Ai Weiwei is taking up a professorship in Berlin. Those who expected him to quietly teach and avoid politics will be disappointed: The artist's latest controversy involves one of the world's most iconic toys - Lego.
Ai Weiwei was offered a position as a visiting professor at Berlin's University of Arts, the UdK, over four years ago in April 2011. At the time, the dissident Chinese artist was being held in a secret prison in China. He was released after spending 81 days in custody. The Chinese authorities then kept his passport for four years, which prevented him from traveling.
Ai Weiwei arrived in Germany in August 2015, after the document was finally returned to him. He is now embarking on a three-year stint as a guest professor at the university.

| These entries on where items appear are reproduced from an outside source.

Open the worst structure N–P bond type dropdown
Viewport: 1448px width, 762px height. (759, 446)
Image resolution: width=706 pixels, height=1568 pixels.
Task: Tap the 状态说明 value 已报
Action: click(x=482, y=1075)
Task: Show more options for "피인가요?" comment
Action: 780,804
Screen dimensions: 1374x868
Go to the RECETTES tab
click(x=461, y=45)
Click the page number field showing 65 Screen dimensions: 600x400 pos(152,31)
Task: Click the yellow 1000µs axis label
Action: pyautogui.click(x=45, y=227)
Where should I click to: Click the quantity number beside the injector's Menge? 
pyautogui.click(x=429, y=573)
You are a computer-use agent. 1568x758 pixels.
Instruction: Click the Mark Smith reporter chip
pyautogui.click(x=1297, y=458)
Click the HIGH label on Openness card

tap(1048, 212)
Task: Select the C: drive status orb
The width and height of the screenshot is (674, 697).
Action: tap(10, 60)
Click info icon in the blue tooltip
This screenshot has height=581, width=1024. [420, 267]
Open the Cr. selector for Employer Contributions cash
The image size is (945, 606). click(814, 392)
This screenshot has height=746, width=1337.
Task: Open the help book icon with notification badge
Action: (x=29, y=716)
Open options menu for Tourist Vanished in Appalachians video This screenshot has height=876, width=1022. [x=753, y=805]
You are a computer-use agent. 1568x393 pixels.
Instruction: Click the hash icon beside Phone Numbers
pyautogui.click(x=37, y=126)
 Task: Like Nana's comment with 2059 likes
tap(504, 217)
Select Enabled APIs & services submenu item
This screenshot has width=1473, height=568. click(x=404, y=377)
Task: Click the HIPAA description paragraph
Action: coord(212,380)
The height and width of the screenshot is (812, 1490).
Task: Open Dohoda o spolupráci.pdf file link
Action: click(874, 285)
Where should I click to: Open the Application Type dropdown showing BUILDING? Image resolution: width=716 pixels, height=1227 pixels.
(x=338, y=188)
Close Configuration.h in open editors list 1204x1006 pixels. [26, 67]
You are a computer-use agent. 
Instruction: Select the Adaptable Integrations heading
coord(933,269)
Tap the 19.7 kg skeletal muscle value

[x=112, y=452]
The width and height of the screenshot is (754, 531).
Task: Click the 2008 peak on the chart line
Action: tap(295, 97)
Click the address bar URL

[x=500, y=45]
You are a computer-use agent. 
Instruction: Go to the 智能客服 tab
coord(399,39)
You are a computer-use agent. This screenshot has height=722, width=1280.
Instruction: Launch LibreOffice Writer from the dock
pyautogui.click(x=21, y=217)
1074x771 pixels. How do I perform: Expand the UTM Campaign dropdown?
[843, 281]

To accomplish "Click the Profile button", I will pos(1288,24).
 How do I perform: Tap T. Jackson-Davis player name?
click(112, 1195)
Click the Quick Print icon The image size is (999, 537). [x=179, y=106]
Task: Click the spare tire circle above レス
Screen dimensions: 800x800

The artist said during a press conference on Monday (26.10.2015) that he would include a project on refugees in his teaching, but didn't want to focus on human rights.
Brewing up a Lego storm
In his most recent controversy, Ai Weiwei revealed this weekend that he had ordered a large number of Lego bricks for his new project, but the company had refused to deliver them:
The Danish manufacturer explained its decision in a statement to "The Guardian": "As a company dedicated to delivering great creative play experiences to children, we refrain - on a global level - from actively engaging in or endorsing the use of Lego bricks in projects or contexts of a political agenda."
The news set off a social media storm.
An overwhelming number of fans offered to send their own Legos to the artist. Ai Weiwei decided to set up collection centers to receive all the donations.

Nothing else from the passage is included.